Copy the part of the material below that begins with the line containing "1568x737 pixels. Task: Click" and ends with the line containing "Insert a photo", including both of those lines, word for word. Leave the pictures out of your copy.

- SUPPLIED DATA:
▬▬▬
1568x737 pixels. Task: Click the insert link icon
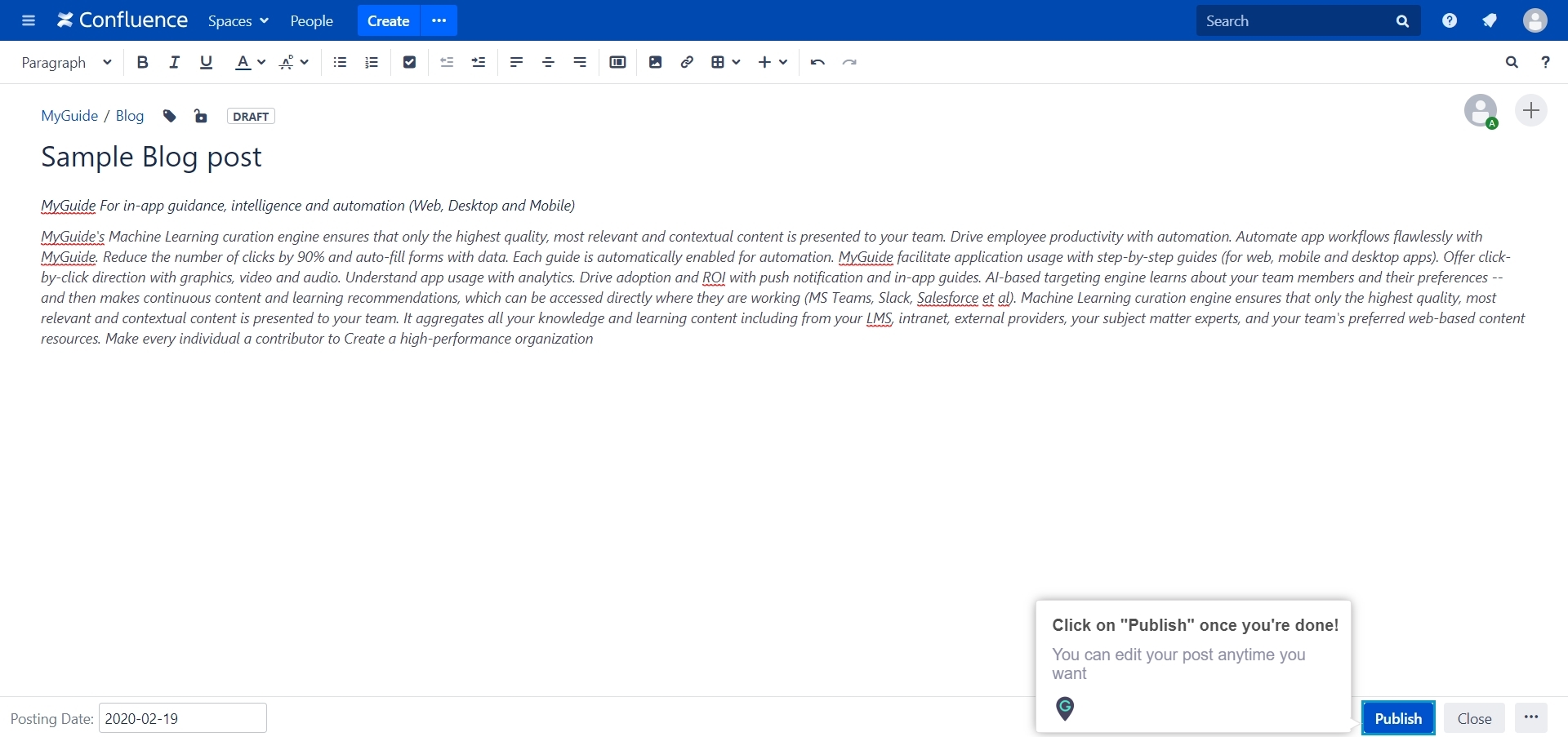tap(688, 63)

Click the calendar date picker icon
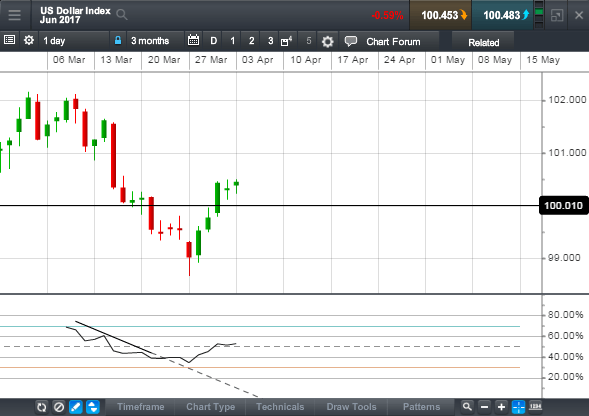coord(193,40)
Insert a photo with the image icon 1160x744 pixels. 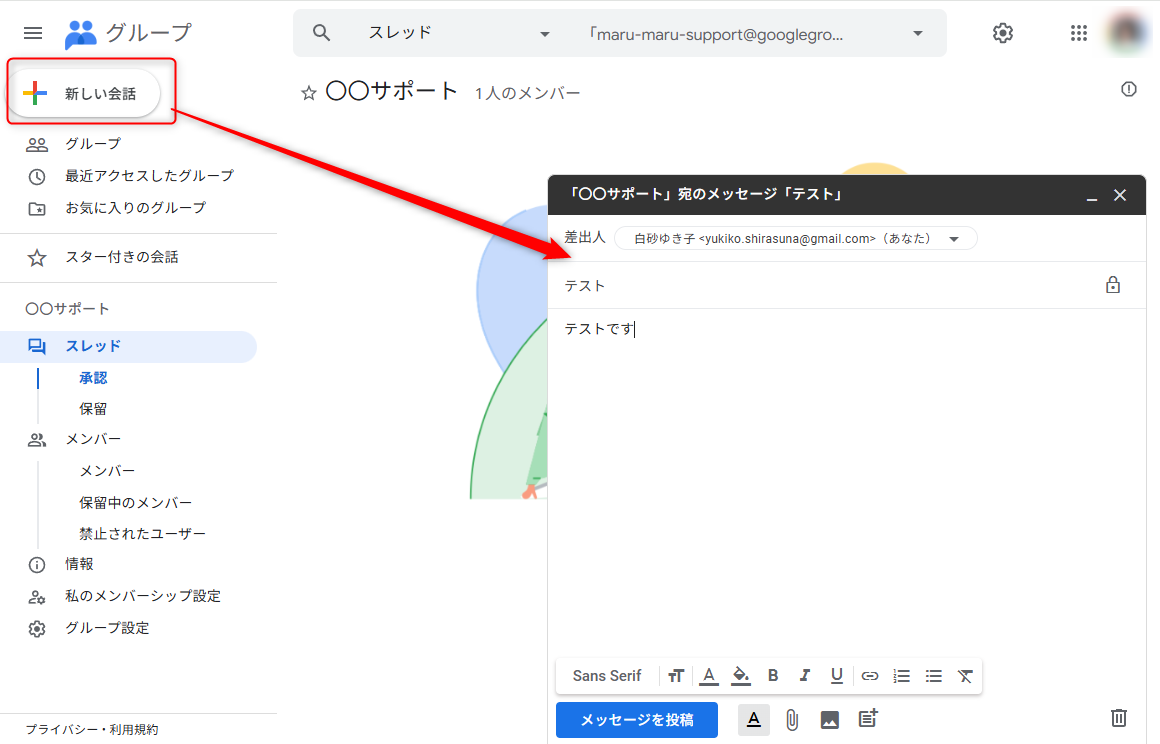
▬▬▬
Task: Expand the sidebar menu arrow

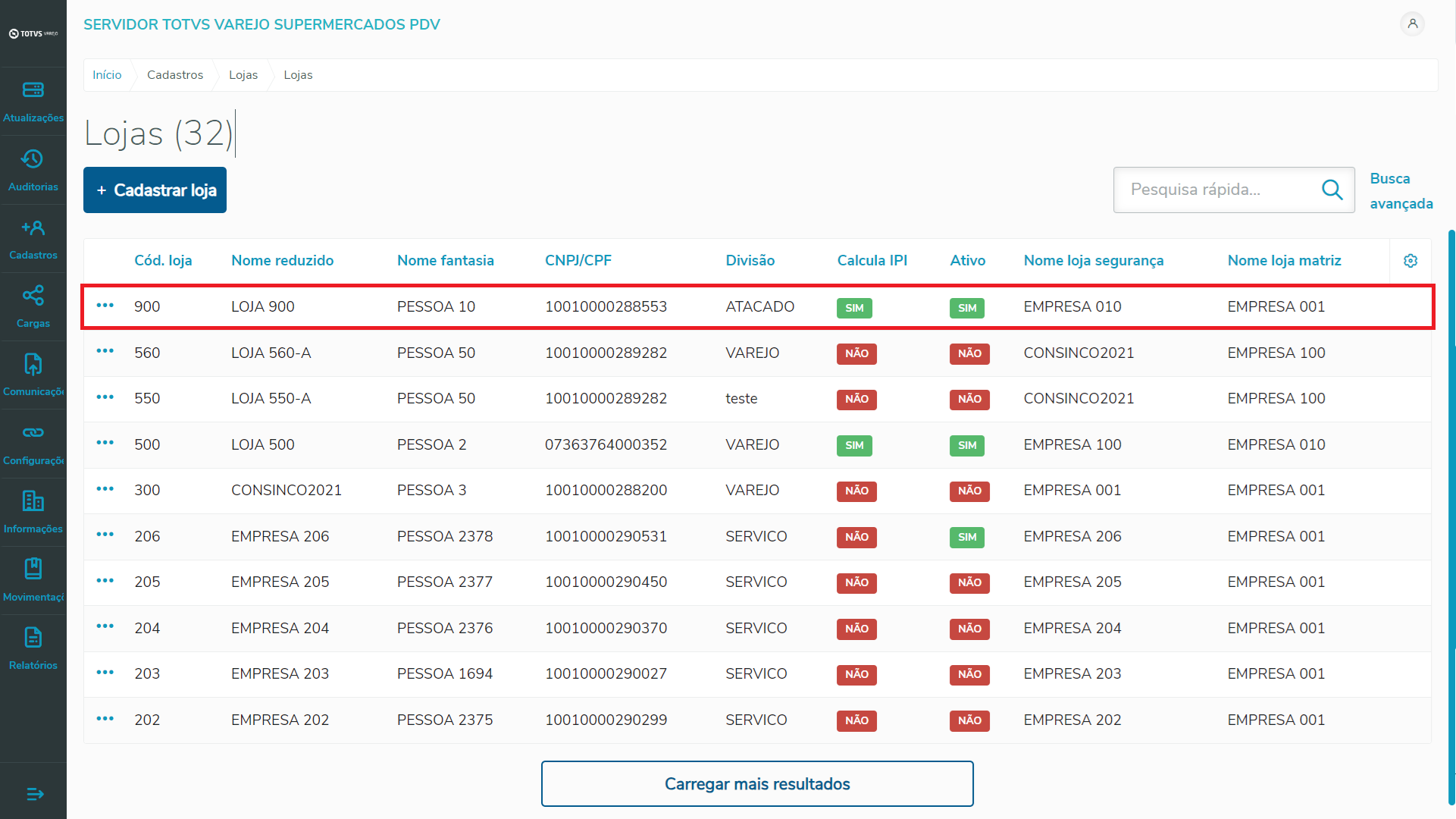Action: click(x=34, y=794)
▬▬▬
- RESPONSE:
1568x737 pixels. Task: Click the insert link icon
tap(688, 63)

Click the calendar date picker icon
coord(193,40)
Insert a photo with the image icon 1160x744 pixels. 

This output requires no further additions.